Attorney General-designate, Sen. Jeff Sessions, R-Ala. testifies on Capitol Hill in Washington.
Attorney General-designate, Sen. Jeff Sessions, R-Ala. testifies on Capitol Hill in Washington.

The U.S. Senate is expected to vote Wednesday evening to approve Senator Jeff Sessions as the nation's new attorney general.

Republicans control the chamber and need only a simple majority in order to confirm President Donald Trump's appointee.

Sessions has faced sharp opposition from Democrats who question his record on immigration and civil rights, and who have suggested he is too close to Trump to put the rule of law ahead of politics.

Republicans however defend Sessions, saying his long Senate career has shown his integrity.

Confirmation delayed

The confirmation vote has been delayed as Democrats use Senate rules to stretch out the time they have to speak on the floor about Sessions.

During his confirmation hearing before the Senate Judiciary Committee, Democrats invoked a little-used rule to delay a vote there by a day.

Republican lawmakers and Trump have complained that Democrats are unfairly delaying the confirmation process for the president's Cabinet. Democrats have countered that they need to fully examine the nominees, some of whom they say were slow to file information needed for ethics reviews.

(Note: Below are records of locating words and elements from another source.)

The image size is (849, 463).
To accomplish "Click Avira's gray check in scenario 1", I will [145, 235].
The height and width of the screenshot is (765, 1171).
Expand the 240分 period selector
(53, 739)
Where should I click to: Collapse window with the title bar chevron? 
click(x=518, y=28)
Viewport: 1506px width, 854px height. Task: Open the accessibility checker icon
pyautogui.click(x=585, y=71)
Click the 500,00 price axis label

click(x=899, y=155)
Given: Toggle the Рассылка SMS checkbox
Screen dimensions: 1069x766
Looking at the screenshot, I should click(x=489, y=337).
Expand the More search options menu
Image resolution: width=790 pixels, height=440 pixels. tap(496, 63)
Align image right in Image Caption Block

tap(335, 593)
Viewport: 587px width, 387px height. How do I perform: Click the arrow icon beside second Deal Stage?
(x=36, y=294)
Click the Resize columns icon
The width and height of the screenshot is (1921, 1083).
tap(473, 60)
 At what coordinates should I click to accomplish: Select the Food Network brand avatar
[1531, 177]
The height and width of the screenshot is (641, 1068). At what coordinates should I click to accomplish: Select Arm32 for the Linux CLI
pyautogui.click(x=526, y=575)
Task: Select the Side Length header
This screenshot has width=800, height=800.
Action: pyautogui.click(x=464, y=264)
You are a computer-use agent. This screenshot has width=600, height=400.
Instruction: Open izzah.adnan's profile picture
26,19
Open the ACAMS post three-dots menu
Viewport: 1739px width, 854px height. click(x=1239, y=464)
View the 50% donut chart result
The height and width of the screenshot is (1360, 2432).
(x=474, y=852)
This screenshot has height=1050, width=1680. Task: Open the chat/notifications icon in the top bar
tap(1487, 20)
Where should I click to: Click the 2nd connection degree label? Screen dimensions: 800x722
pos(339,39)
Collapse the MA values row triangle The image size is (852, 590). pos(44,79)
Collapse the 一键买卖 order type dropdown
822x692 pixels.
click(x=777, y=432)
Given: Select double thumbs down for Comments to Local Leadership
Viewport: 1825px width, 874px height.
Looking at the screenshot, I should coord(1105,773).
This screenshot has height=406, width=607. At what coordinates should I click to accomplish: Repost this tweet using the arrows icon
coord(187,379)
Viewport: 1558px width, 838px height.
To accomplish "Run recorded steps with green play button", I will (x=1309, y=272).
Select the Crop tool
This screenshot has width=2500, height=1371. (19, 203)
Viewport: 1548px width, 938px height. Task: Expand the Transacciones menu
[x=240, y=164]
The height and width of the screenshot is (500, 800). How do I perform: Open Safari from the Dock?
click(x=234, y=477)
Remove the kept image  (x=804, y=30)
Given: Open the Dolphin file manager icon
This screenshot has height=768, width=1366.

Sen. Elizabeth Warren, D-Mass. reacts to being rebuked by the Senate leadership and accused of impugning a fellow senator, Attorney General-designate, Sen. Jeff Sessions, R-Ala.,Feb. 8, 2017, on Capitol Hill in Washington.
Sen. Elizabeth Warren, D-Mass. reacts to being rebuked by the Senate leadership and accused of impugning a fellow senator, Attorney General-designate, Sen. Jeff Sessions, R-Ala.,Feb. 8, 2017, on Capitol Hill in Washington.

Warren rebuked

The extended debate on Sessions that began Tuesday and stretched into Wednesday was highlighted by a rebuke of Democratic Senator Elizabeth Warren by Republicans.

She was reading a letter written by Coretta Scott King, the widow of assassinated civil rights icon Martin Luther King Jr. The letter was sent to the Senate Judiciary Committee in 1986 when Sessions was nominated for a federal judge seat.

Senate Majority Leader Mitch McConnell said Warren violated Senate rules by "impugning" Sessions, and she was barred from speaking further.

Warren responded by posting a Facebook video from outside the Senate floor that featured her reading the letter, which features King expressing "strong opposition" to having Sessions serve as a judge in Alabama. King said Sessions, then a federal prosecutor, worked against black citizens using their right to vote, and that "politically-motivated fraud prosecutions" and "indifference toward criminal violations of civil rights laws" showed he did not have the qualities to be a judge.

During his confirmation hearing, Sessions responded to allegations of racism by saying they were "damnably false."

The video had been viewed by 3.8 million people and shared 91,000 times in the first eight hours after it was posted.